After our exciting time in London (Riots! Kidney stones! Indian food!) we headed south-east to Kent, where my aunt and uncle live. It was their 50th anniversary, and the ensuing party was mostly the reason we were in Europe in the first place.
We took the train from Victoria station, in London, to Sittingbourne in Kent. Let me tell you, the public transportation systems in London are fabulous: easy to navigate, reliable, clean and reasonably priced, and they get you where you want to go. Coming from a country that has decimated it's rail system to the point where there is really only route from one end of the country to the other, the British system is wildly accomodating. (In Canada, there's no train service in Newfoundland at all. And if you want to go to, say, Saskatchewan, you only have one place to get on and off. And that place is Saskatoon, and come on, who wants to go there? 22 hours on a train and then you're in Saskatoon? Please. )
We stayed at one of the strangest little hotels I've ever been in....they didn't even have phones in the room. But it was clean and accomodating and close to where we wanted to be, even if it was inexplicably 100°F in that room. Seriously, it's in England....why was it hot enough to grow bananas in there?We went to my aunt and uncle's house for dinner, and they were so welcoming and generous; it was wonderful. I hadn't seen this family for almost 20 years, and they could not have been more congenial. My cousins are lively, funny, delightful people, and I don't get to see them nearly enough
The next day Mister slept in while the girls and I went to McDonald's for breakfast.
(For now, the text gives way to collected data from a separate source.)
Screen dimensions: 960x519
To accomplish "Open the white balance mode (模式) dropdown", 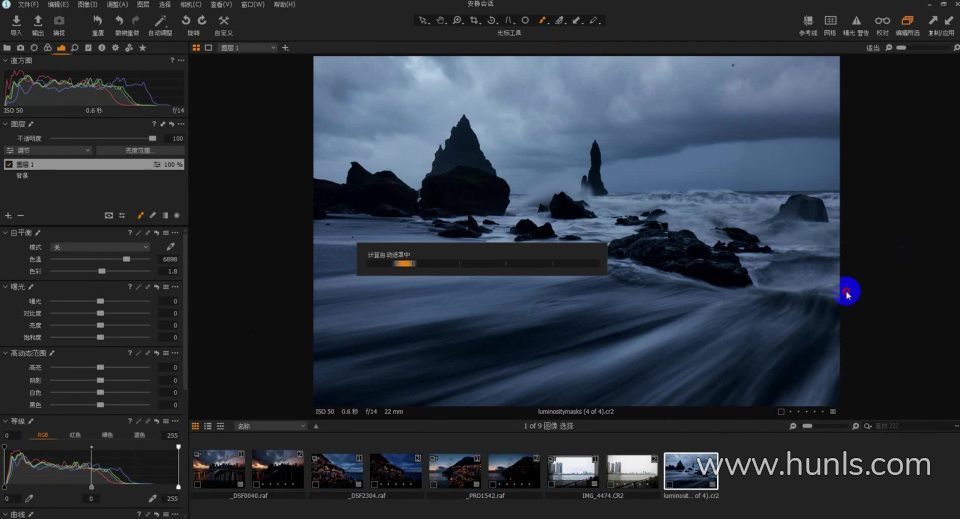I will click(x=100, y=246).
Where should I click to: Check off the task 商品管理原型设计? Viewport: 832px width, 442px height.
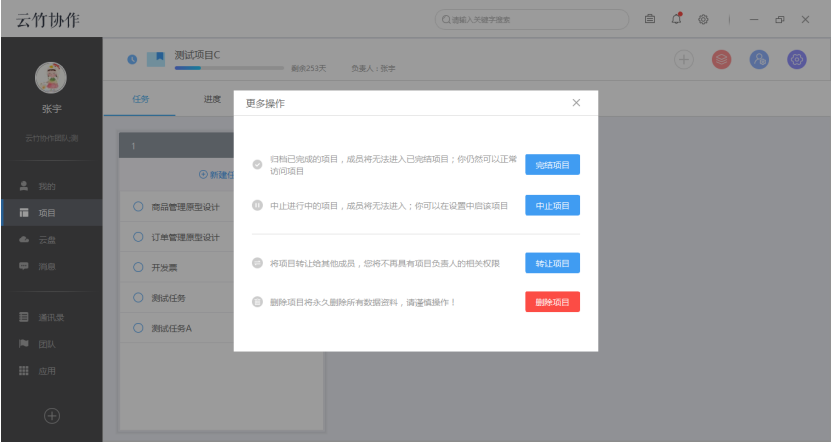(x=139, y=207)
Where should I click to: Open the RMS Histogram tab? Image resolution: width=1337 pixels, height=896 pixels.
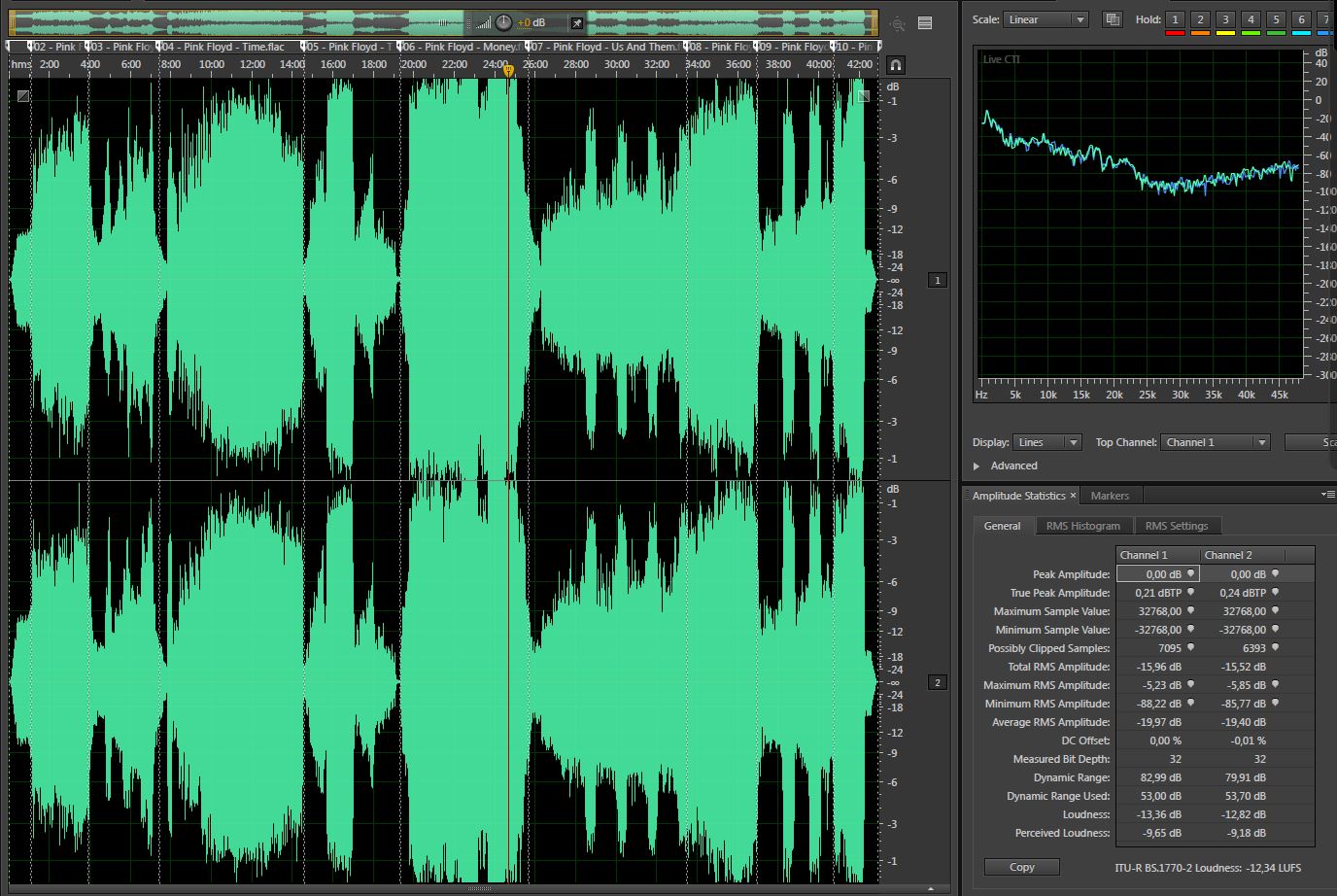click(1082, 526)
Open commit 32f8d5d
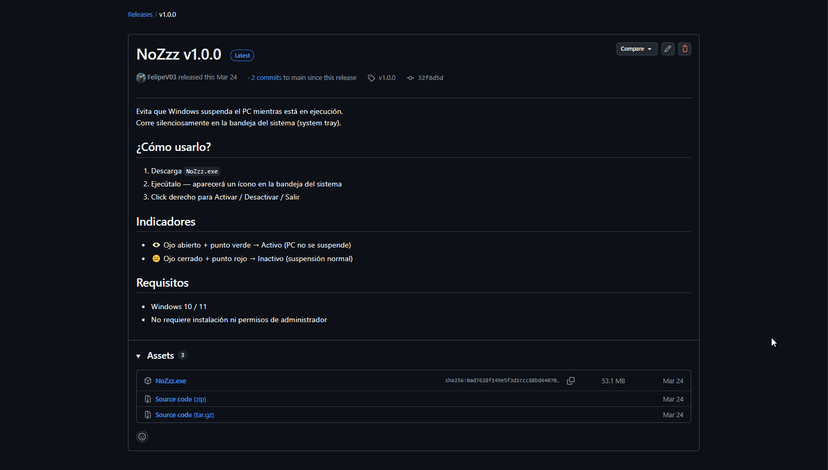 click(x=430, y=78)
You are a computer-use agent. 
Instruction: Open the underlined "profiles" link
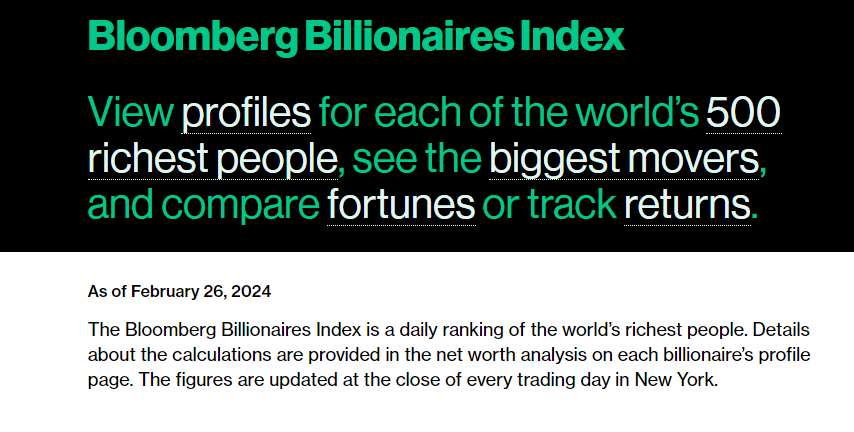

He's not a big breakfast eater (and I love him anyway) and he was still jet-lagged from the kidney stone.
They had a breakfast buffet at the hotel, but since it cost a lot and we decided that we were too spoiled by our breakfast buffet in France, we'd take a pass. Besides, we were more thirsty than hungry, what with sweating out 10% of our body weight overnight.
Breakfast in McDonald's is never going to be the highlight of anyone's day, but I have to say, it was one of the oddest breakfasts I've ever had. I ordered bacon and egg on a bagel, which you'd think would be pretty straight-forward, but no....the bagels in the McDonalds in England are really just bread shaped like a bagel: round bread with a hole in the middle. I could fold it in half and eat it. The girls got pancakes which came with no syrup. When we asked for syrup, any kind of syrup, the pimply youth behind the counter looked at me like I had asked him to calculate the square root of time or I'd shoot him, and offered up some jam. I didn't want him to wet his pants, so we took it. The coffee was a very pleasant, warm, brown liquid, but it bore no relation to coffee. We did like the British nomenclature for "no-pulp" orange juice; it said "no bits", which we used for the rest of the day to express delight or pleasure. ("How is your cake?" "NO BITS!")
(We also liked the signs for the fire doors: "This door is alarmed!". Seriously? Did it just hear about J.Lo's divorce?)
The party was that day, and it was lovely, real English garden party. (Like in a book!) The weather was wonderful (always a bit of a gamble in England) and the food plentiful and delicious and the company was utterly fabulous. I had such a great time seeing my extended family, and they made us feel like rock stars, just for showing up.
We made our way back to our hotel and then, naturally, to the pub for a drink or two. And then it was Sunday, and time to go home.